* _WHAT NEEDS TO BE DONE_: Write out the material word for word, everything from the line containing "Where should I" down to the line containing "pyautogui.click(x=276, y=330)", with both of those lines included. Leave the pictures out.

* _PROVIDED RECORDS_:
____

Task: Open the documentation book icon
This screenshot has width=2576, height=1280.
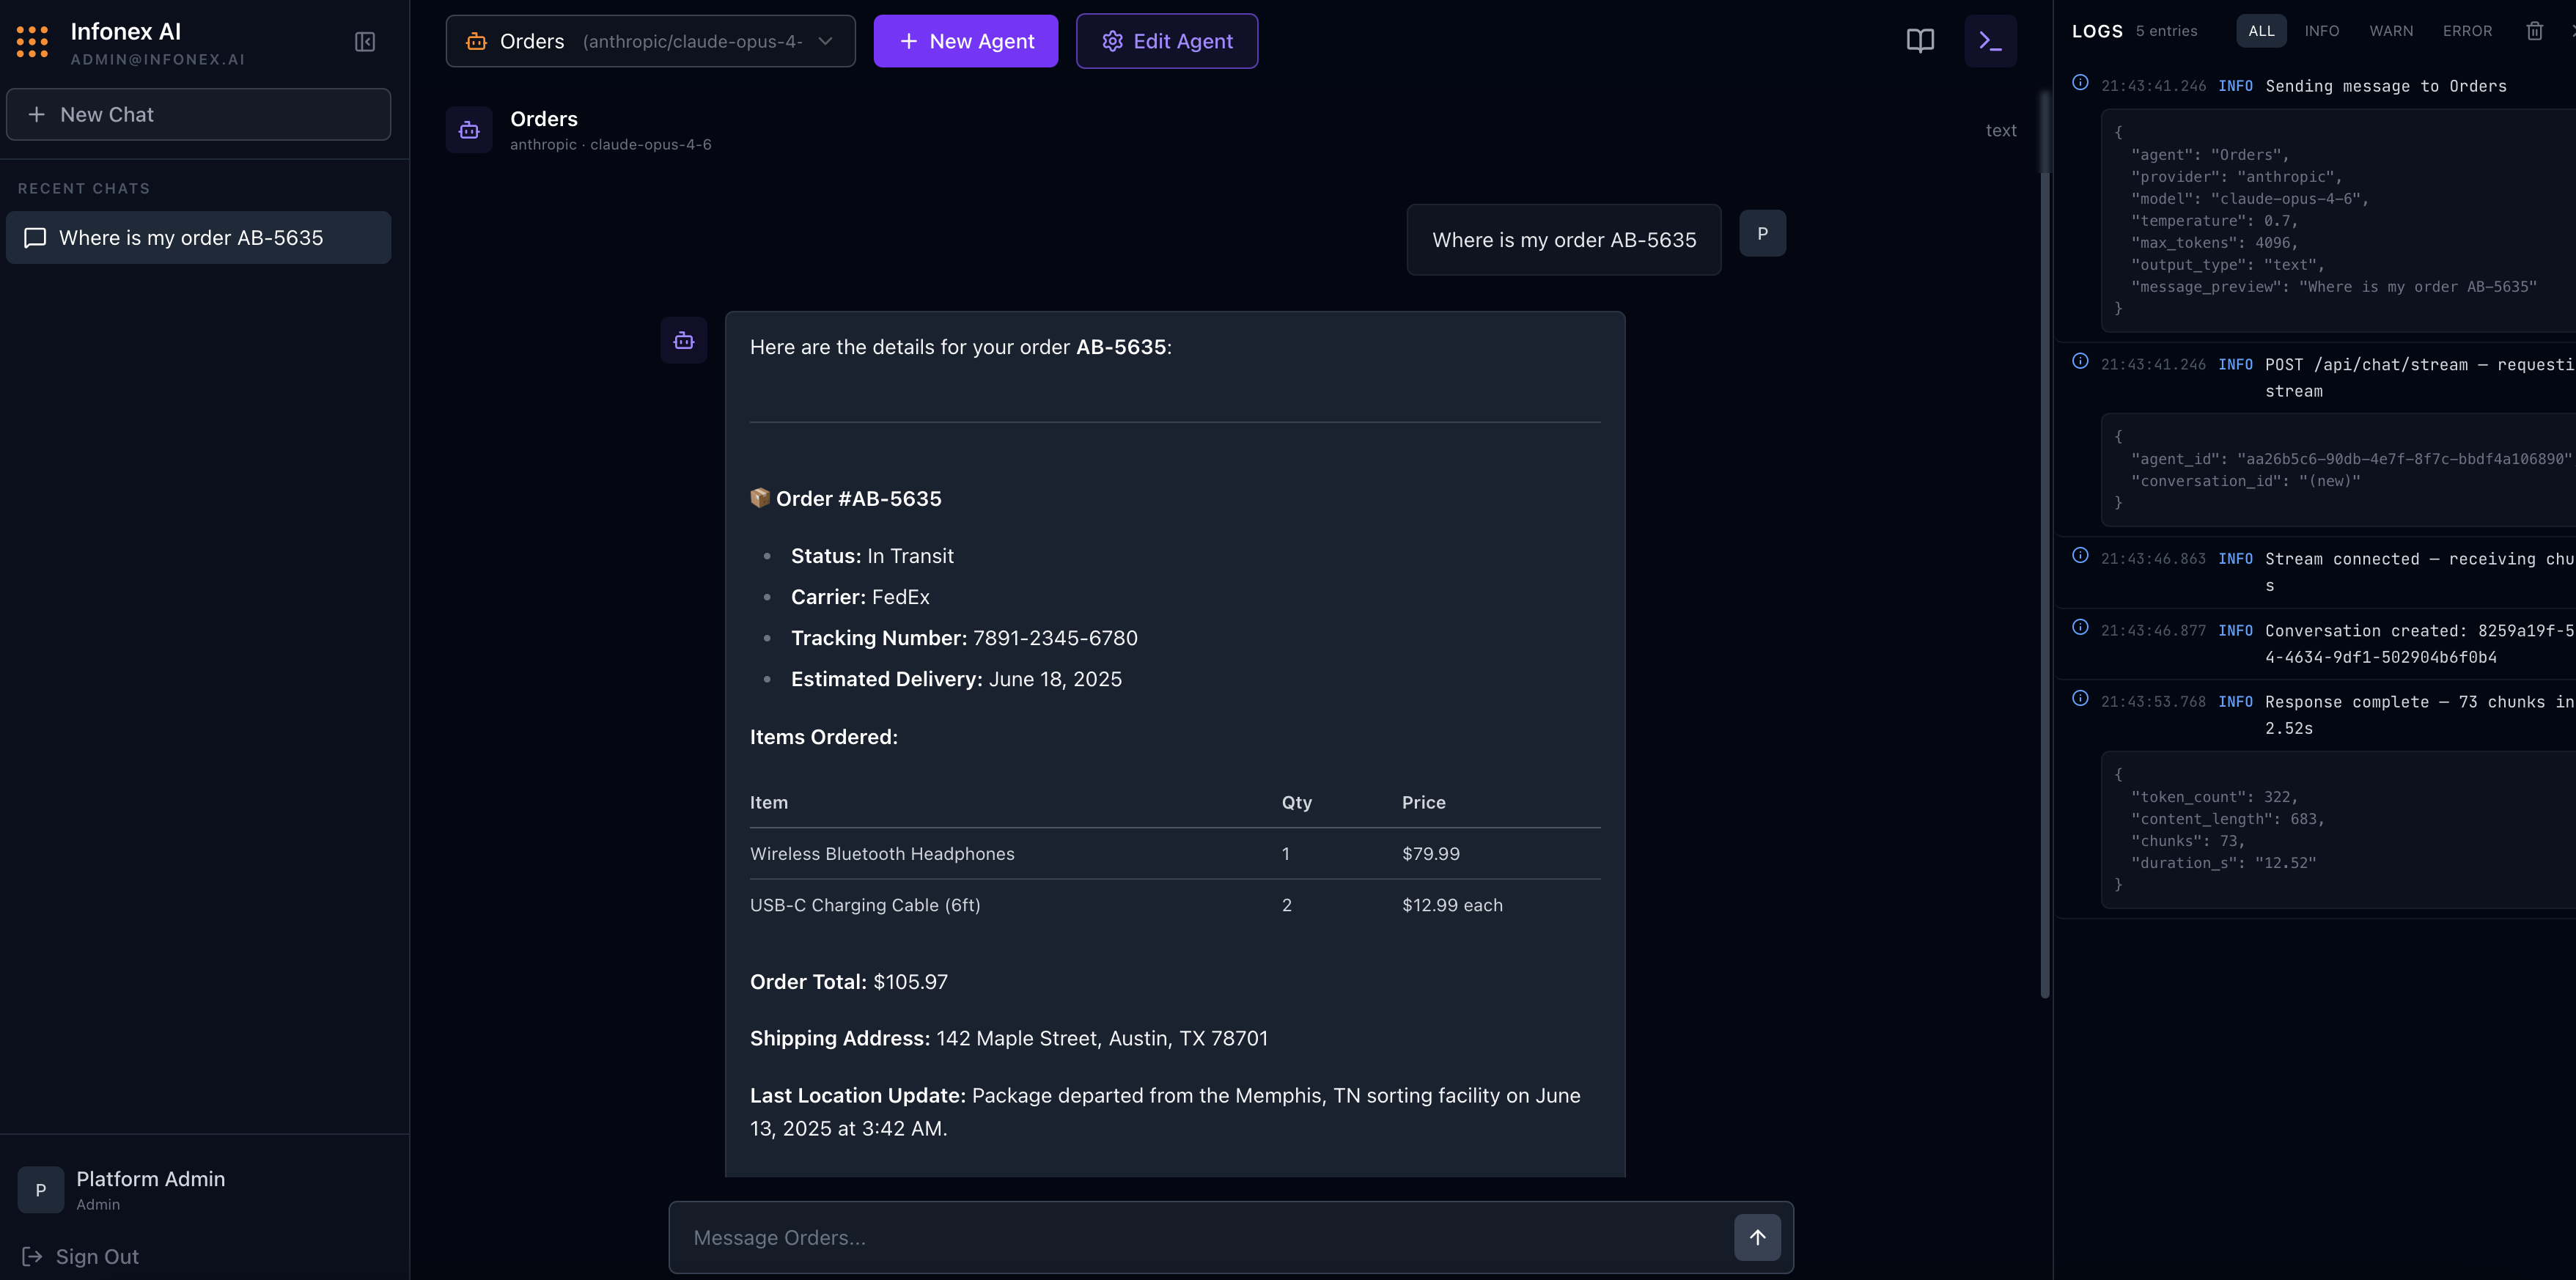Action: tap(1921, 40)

____

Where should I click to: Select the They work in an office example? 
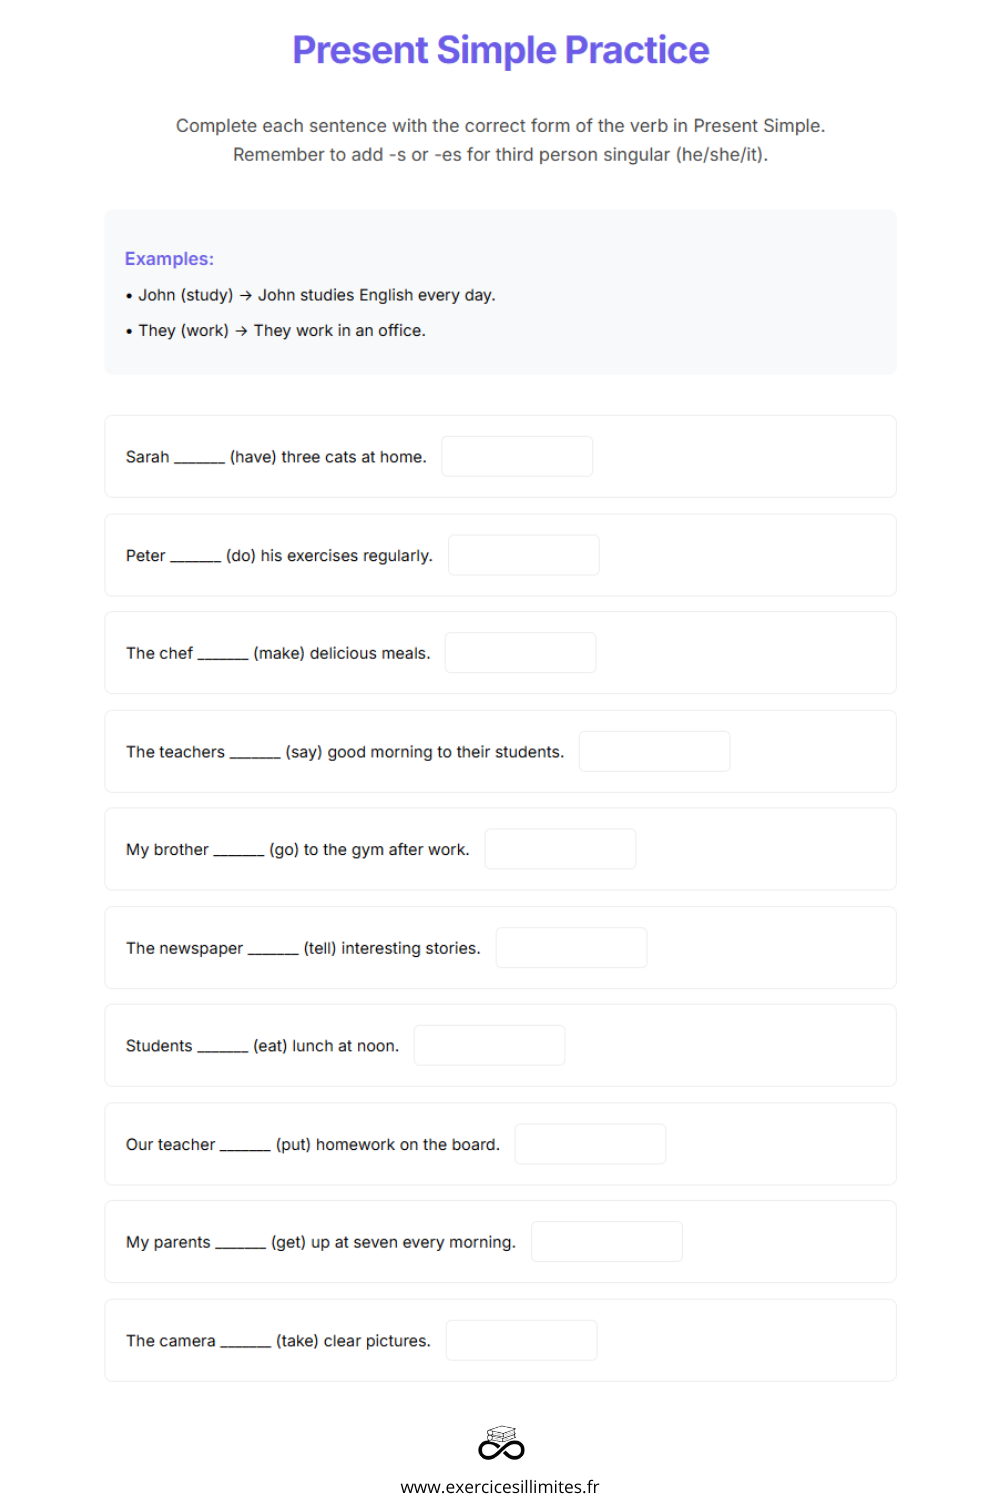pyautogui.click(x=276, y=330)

____

* _SOLUTION TO THE PROBLEM_:
Where should I click to: Select the They work in an office example? 
pyautogui.click(x=276, y=330)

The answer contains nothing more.